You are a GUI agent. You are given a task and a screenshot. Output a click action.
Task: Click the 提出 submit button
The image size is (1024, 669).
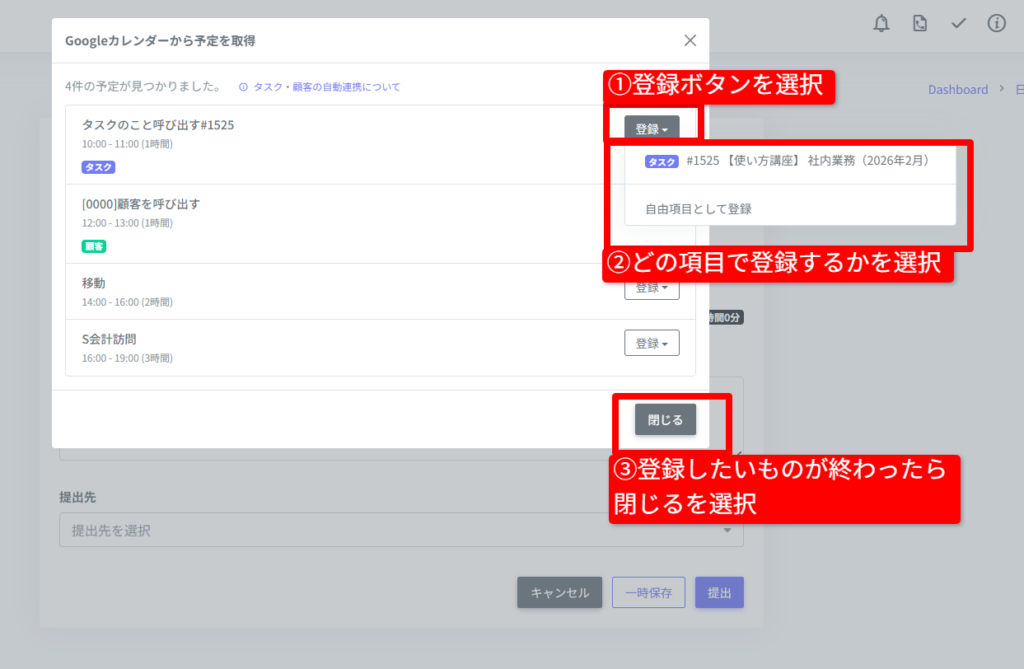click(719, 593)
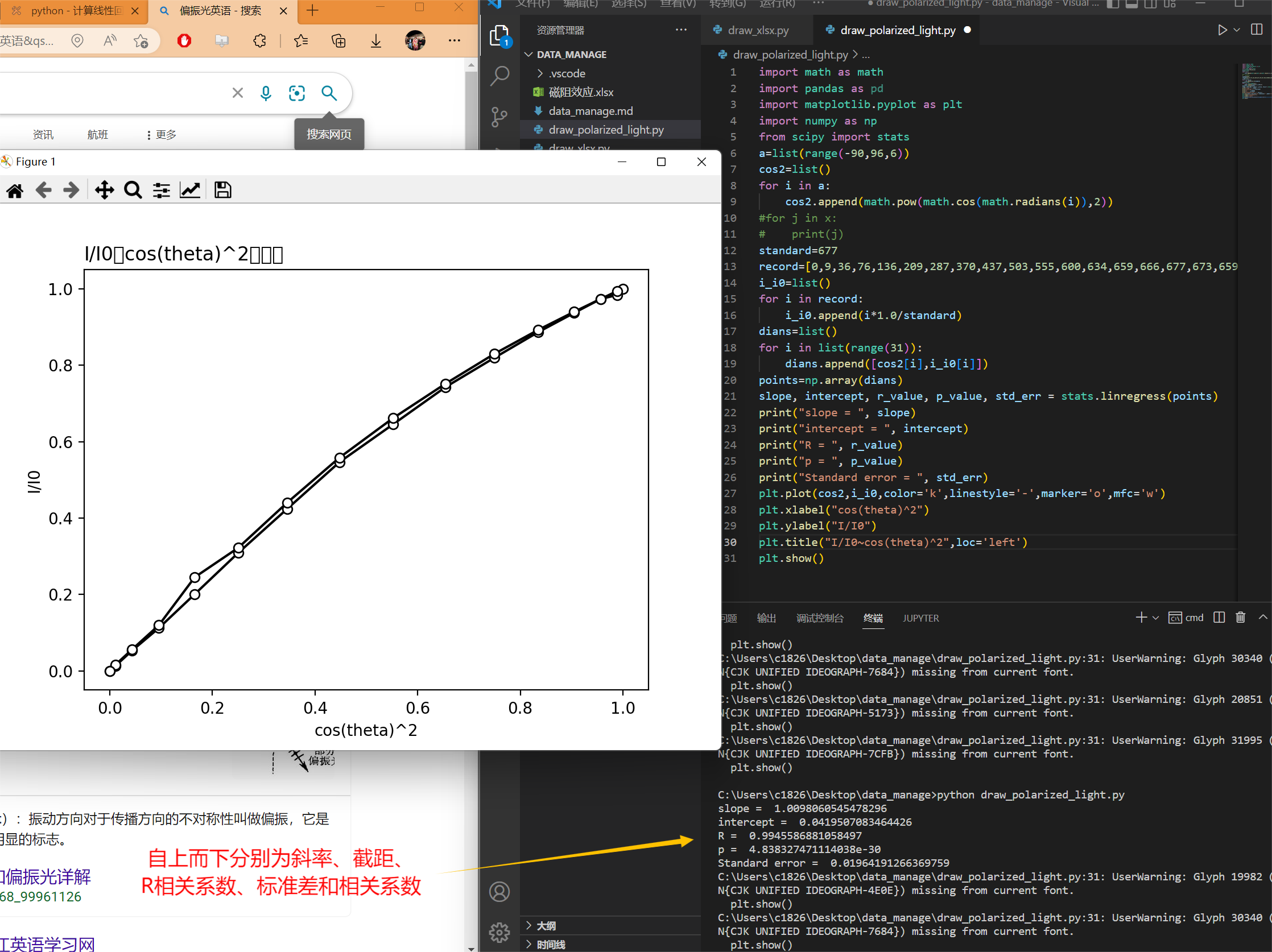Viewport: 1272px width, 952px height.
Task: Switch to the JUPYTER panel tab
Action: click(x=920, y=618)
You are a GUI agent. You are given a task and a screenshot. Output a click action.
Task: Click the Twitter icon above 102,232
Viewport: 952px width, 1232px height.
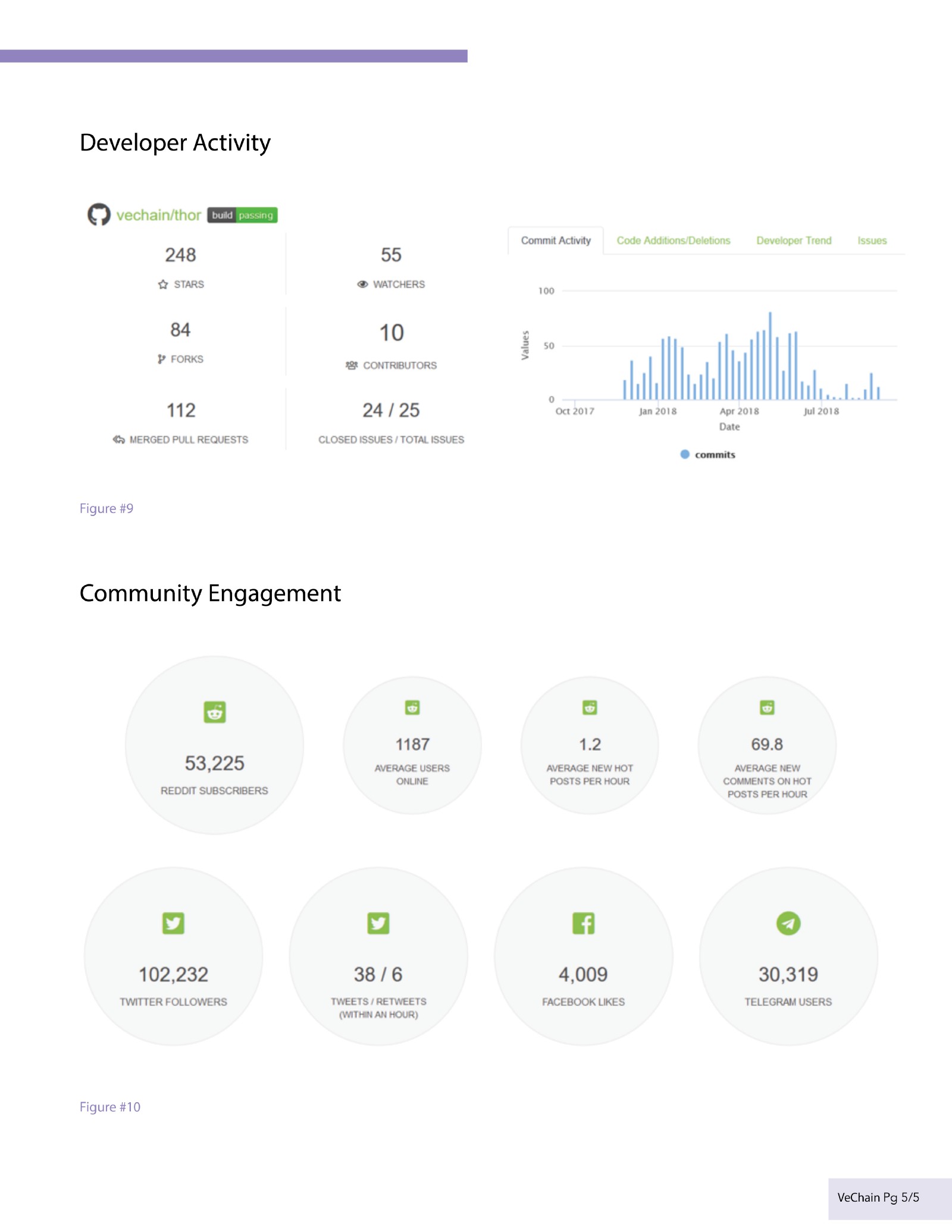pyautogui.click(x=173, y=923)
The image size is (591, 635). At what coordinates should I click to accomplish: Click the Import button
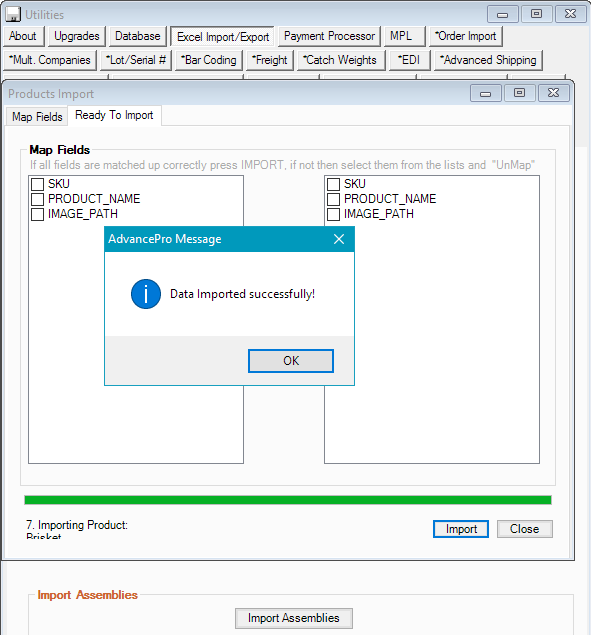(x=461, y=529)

########################################

▶ [INSTRUCTIONS TO FOLLOW]:
Pictures aside, restate all of the entries exactly.

▶ [OUTPUT FOR THIS TASK]:
You are a GUI agent. You are given a task and a screenshot. Output a click action.
Task: Click the 提出 submit button
The image size is (1024, 669).
click(719, 593)
Viewport: 1272px width, 952px height.
Task: Switch to the JUPYTER panel tab
Action: click(x=920, y=618)
You are a GUI agent. You are given a task and a screenshot. Output a click action.
Task: Click the Twitter icon above 102,232
Viewport: 952px width, 1232px height.
pyautogui.click(x=173, y=923)
The image size is (591, 635). At what coordinates should I click to accomplish: Click the Import button
(x=461, y=529)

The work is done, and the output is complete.